Madison County Circuit Judge Daniel Stack "erroneously" granted summary judgment in favor of Cassens & Sons of Edwardsville in an injury lawsuit brought by trucker Mark Graham, according to appellate court justices.
Graham sued Bostrom Seating, H.O. Bostrom, International Truck and Engine, Navistar, Cassens Corp., Cassens Transport and Cassens & Sons in 2005, claiming he was hurt by a defective seat.
Stack found that Cassens & Sons (CS) was not in the chain of distribution in the sale of the International truck upon which Graham's injury claim was based.
But in an opinion issued Wednesday, the Fifth District Appellate Court ruled that genuine issues of material fact exist regarding Cassens & Sons being within the distribution chain of the truck in question.
The court reversed Stack and remanded the case.
"The record contains a certificate of origin from International for the truck in question that names CS as the purchaser, an invoice from International reflecting that CS was the buyer of the truck in question for CT, and an invoice from CS indicating that it sold the same truck to CT approximately two months later," wrote Justice James Wexstten. "This evidence alone, construed strictly against CS and liberally in favor of the plaintiff, creates a question of material fact—whether CS participated in the chain of distribution for the truck in question."
Justice Melissa Chapman concurred in the opinion.
"By purchasing the truck and selling it to CT, CS was directly involved in the distribution of the truck, and we find that this 'participatory connection,' at a minimum, creates a material question of fact about whether CS should be held strictly liable," Wexstten wrote.
Cassens & Sons had argued that its only role in the sale of the truck was that of a "facilitator" or "paper shuffler" and that, therefore, it should not be held strictly liable.

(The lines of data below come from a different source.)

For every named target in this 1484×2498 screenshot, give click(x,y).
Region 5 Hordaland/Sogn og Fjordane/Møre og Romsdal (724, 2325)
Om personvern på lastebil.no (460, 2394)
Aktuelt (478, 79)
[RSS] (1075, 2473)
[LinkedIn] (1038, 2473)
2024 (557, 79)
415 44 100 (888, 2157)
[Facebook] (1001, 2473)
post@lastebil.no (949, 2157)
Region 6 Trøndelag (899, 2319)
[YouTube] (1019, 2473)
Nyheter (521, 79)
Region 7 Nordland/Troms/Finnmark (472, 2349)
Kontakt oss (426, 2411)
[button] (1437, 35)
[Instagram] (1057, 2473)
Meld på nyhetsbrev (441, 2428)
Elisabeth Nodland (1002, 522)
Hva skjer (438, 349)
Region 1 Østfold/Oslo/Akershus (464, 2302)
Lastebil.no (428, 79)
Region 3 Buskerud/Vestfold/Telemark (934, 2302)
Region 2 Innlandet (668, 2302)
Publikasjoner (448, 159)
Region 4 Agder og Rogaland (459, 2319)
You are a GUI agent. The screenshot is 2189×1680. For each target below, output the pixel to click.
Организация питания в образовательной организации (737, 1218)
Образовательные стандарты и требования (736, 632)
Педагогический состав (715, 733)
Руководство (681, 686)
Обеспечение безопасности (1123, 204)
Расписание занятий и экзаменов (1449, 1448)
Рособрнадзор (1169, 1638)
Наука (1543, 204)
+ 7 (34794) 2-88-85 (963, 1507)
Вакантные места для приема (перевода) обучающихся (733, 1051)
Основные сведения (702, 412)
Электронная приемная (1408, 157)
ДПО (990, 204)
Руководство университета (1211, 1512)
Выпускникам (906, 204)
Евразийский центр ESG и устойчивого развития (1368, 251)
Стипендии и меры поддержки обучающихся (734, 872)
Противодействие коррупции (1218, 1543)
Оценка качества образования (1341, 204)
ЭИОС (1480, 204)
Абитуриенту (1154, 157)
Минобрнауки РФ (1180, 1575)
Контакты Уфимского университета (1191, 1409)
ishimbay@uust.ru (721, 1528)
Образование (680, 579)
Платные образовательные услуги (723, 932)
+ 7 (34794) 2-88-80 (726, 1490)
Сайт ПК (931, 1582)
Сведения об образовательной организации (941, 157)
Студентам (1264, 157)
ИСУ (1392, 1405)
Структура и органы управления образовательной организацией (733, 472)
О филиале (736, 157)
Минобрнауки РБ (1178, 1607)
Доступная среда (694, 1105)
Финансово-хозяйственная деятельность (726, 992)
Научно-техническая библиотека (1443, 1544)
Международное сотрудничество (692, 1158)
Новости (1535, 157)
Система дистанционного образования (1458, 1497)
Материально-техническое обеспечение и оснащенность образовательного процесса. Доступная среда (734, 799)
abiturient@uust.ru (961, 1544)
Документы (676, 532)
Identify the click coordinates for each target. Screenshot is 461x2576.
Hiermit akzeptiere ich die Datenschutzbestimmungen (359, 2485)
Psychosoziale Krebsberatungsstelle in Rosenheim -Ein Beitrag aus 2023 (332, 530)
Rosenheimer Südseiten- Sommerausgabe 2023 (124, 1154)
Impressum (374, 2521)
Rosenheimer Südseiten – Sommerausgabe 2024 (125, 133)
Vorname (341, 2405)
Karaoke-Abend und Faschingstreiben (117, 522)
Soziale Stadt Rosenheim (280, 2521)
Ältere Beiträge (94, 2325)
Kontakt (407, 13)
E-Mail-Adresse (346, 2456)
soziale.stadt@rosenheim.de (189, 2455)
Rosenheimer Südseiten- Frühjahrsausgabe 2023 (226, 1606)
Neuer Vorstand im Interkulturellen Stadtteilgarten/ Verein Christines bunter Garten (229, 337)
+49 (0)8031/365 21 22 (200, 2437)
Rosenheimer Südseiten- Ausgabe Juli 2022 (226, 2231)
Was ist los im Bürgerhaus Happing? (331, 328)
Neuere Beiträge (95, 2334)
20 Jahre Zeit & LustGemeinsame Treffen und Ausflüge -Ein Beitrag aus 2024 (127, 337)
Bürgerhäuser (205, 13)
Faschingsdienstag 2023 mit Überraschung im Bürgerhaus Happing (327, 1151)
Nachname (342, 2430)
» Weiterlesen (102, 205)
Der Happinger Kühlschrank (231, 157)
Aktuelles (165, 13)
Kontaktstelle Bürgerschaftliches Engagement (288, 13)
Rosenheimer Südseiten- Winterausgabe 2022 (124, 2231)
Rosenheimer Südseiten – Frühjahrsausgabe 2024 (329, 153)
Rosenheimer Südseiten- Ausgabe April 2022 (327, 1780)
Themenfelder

"We disagree and find that material questions of fact exist about what exactly CS's role was in purchasing this truck," Wexstten wrote.
Justice Thomas Welch, wrote a strong dissent, stating he would have affirmed summary judgment in favor of Cassens & Sons.
"In my opinion there is no genuine issue of material fact on this question and CS is entitled to a summary judgment as a matter of law," Welch wrote.
Welch noted an affidavit filed in the case by a Cassens & Sons vice president, Clarence Brown, who had worked nearly 60 years for the company.
Among other things, the affidavit states, "CS's only involvement with the purchase, sale, or lease of any such truck was limited to handling routine transactional tasks such as turning out the required documents for the transfer or acquisition of Illinois title, mailing or delivering those documents to appropriate recipients, handling the transfer of funds from the trailer purchaser to the manufacturer, and assigning certificates of origin to the truck purchaser," Welch wrote.
"In my opinion the exhibits attached to CS's motion for a summary judgment are more than sufficient to meet CS's initial burden on a motion for summary judgment," Welch wrote.
"The majority posits that the invoices, which show a 'sale' of the truck by CS to CT (Cassens Transport), are sufficient alone to create a question of material fact about whether CS participated in the chain of distribution. Perhaps alone they are sufficient to create a question of fact, but when viewed in conjunction with Brown's affidavit, there is no genuine issue of material fact."
Graham is represented by Thomas Maag and Brian Wendler of Wendler Law in Edwardsville.
Cassens & Sons is represented by Pam Triplett of St. Louis.
Steve Szewczyk of Reed, Armstrong, Gorman, Mudge and Morrissey of Edwardsville appeared for Cassens & Sons at oral arguments.